▶ DIRECTIONS: When a line in the entries below contains the word "agent", copy that line.

Entries taken from a collection:
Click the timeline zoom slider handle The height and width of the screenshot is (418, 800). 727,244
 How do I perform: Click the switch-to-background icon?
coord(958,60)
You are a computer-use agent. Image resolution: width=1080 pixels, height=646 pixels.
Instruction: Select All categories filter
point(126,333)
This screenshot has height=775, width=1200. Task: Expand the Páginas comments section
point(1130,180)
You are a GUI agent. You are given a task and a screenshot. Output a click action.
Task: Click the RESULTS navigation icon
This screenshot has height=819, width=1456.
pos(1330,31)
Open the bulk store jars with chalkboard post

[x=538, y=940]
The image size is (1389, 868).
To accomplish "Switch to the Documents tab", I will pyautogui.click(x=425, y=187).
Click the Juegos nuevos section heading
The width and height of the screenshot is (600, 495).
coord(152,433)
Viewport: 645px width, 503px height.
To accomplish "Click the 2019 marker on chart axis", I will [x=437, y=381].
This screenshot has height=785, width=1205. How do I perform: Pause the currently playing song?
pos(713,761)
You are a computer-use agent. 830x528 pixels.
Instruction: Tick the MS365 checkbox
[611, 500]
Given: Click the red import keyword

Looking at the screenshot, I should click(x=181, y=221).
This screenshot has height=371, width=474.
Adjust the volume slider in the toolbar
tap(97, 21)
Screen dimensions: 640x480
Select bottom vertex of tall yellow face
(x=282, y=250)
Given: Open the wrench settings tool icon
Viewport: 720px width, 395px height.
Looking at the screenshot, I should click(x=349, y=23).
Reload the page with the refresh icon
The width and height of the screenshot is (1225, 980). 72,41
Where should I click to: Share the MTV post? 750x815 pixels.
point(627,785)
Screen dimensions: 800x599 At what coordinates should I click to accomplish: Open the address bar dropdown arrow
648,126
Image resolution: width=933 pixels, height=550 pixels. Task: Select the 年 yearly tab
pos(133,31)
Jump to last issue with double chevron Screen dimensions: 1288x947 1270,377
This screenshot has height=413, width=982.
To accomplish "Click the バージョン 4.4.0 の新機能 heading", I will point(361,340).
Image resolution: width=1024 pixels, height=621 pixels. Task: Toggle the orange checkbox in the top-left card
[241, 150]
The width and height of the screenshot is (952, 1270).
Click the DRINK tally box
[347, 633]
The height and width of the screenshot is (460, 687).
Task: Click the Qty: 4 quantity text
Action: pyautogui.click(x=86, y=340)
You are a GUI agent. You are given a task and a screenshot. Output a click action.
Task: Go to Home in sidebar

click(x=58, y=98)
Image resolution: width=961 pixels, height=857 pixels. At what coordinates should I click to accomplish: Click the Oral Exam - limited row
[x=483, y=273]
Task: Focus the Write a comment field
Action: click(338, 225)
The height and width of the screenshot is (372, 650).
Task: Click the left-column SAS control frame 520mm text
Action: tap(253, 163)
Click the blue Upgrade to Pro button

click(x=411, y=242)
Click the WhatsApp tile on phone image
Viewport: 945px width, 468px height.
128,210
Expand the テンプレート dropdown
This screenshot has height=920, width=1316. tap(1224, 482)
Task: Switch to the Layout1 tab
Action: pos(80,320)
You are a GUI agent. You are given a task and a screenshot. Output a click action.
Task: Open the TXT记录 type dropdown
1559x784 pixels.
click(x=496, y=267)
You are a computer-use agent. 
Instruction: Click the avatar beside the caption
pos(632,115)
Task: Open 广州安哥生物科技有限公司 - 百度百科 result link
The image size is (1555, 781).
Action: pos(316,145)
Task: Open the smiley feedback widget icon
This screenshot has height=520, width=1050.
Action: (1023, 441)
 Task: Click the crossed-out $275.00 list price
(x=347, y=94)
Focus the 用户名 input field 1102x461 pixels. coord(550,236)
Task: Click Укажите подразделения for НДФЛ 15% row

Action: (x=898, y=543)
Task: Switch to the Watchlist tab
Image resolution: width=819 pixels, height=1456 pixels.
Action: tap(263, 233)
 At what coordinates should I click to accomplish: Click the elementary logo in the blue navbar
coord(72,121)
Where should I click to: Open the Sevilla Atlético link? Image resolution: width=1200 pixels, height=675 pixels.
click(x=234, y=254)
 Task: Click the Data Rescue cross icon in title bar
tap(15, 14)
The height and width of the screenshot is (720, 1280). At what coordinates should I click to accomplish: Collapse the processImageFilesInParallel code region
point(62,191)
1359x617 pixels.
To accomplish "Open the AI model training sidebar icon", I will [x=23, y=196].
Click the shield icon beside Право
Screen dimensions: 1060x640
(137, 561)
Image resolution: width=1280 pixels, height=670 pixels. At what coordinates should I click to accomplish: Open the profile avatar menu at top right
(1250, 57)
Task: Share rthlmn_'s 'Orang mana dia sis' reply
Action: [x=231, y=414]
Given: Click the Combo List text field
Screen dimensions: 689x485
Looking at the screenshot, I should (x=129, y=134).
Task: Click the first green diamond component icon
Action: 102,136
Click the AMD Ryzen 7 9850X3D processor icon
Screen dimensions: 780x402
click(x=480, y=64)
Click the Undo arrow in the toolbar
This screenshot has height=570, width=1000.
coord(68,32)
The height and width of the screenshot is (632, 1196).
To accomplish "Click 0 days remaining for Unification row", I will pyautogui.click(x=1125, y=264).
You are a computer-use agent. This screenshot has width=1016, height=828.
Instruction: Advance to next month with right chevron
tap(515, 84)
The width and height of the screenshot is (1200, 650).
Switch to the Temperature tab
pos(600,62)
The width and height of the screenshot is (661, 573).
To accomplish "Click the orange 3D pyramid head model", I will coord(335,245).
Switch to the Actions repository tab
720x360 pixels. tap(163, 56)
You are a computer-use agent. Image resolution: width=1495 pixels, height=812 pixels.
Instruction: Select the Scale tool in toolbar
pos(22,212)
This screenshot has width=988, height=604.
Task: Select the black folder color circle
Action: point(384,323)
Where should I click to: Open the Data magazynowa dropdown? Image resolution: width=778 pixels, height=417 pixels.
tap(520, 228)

▶ EXERCISE RESULT:
You are a computer-use agent. Image resolution: width=1080 pixels, height=646 pixels.
You are a GUI agent. You are given a task and a screenshot. Output a click action.
You are a computer-use agent. 830x528 pixels.
You are a GUI agent. You are given a task and a screenshot. Output a click action.
You are a GUI agent. You are given a task and a screenshot. Output a click action.
You are a computer-use agent. 
You are a computer-use agent. This screenshot has width=1016, height=828.
You are a computer-use agent. Image resolution: width=1495 pixels, height=812 pixels.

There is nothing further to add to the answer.